Андрей схватил кружку и жадно выпил все, что в ней было, — ему нужно было восстановить силы, организм был сильно обескровлен. Потом он заставил себя съесть холодную замазку-кашу и кусок хлеба.
Подкрепившись, Андрей лег на спину и, преодолевая муть в голове, стал думать: «Итак, никаким освобождением и не пахнет — это фарс для черни, никто и не собирался никого освобождать. А значит, они точно меня убьют, и очень скоро, чтобы никто не знал, что случилось. Мол, получил свое бабло и уехал из города. Потому и в одиночную камеру засунули. Ну что ж, в ближайшее время все должно разрешиться — вероятно, скоро я узнаю, чего они от меня хотят».
Прошло несколько часов, прежде чем Андрея удостоили посещением.

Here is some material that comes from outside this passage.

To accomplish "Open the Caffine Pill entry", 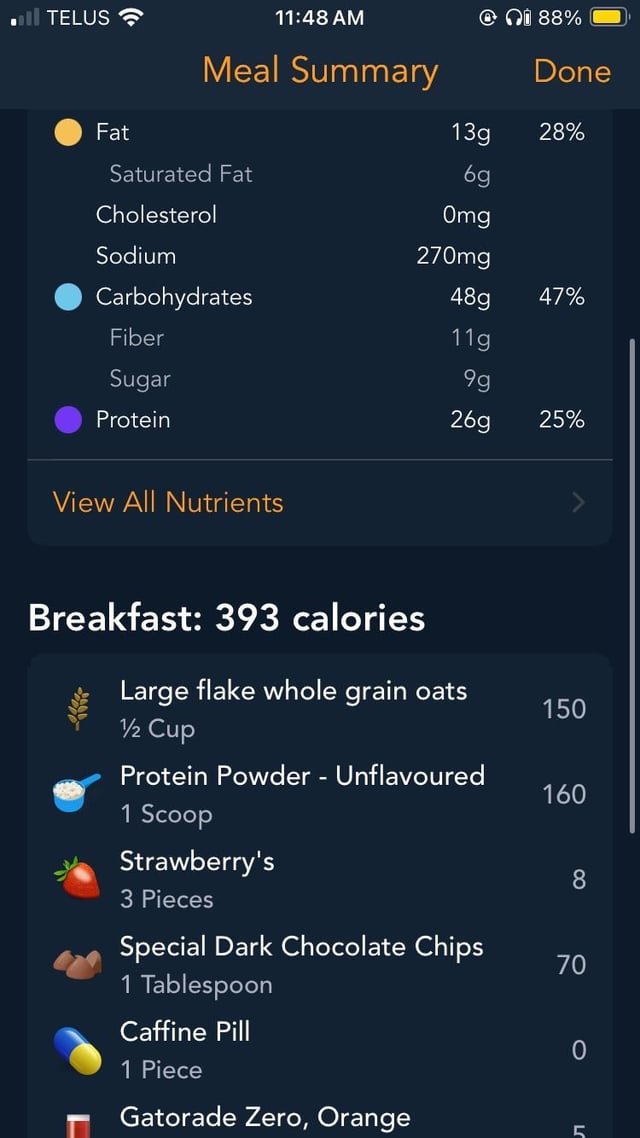I will click(185, 1050).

Это был тот самый адепт, который казнил семью купца.
Он подошел к решетке, долго рассматривал узника, затем с ноткой уважения сказал:
— Ты меня удивил. Еще никто не выживал на арене Круга. Наверное, слабоваты стали бойцы, зажрались, заплыли жиром. Умеют только женщин и детей резать, а это мы и сами умеем неплохо, не правда ли? — Он усмехнулся, показав белые острые зубы. — Что так смотришь на меня? Ненавидишь, наверное, да? Представляю, каково было твое разочарование, когда вместо ста золотых и земли ты получил одиночную камеру. А что ты думал, мы будем отпускать боголюбов живыми и награждать их? Живите дальше и славьте своего бога? Это же бред… Враг должен быть уничтожен, никакой жалости и снисхождения. Твоя смерть угодна Великому Господину, от твоей смерти у нас прибавится силы. Зачем я тебе это рассказываю? А чтобы тебе было еще мучительнее, чтобы ты умирал в больших страданиях, чтобы понимал, что умрешь, а изменить ничего не можешь! Ну, что скажешь, боголюб? Как тебе тут, в камере? Как нравится у нас в гостях?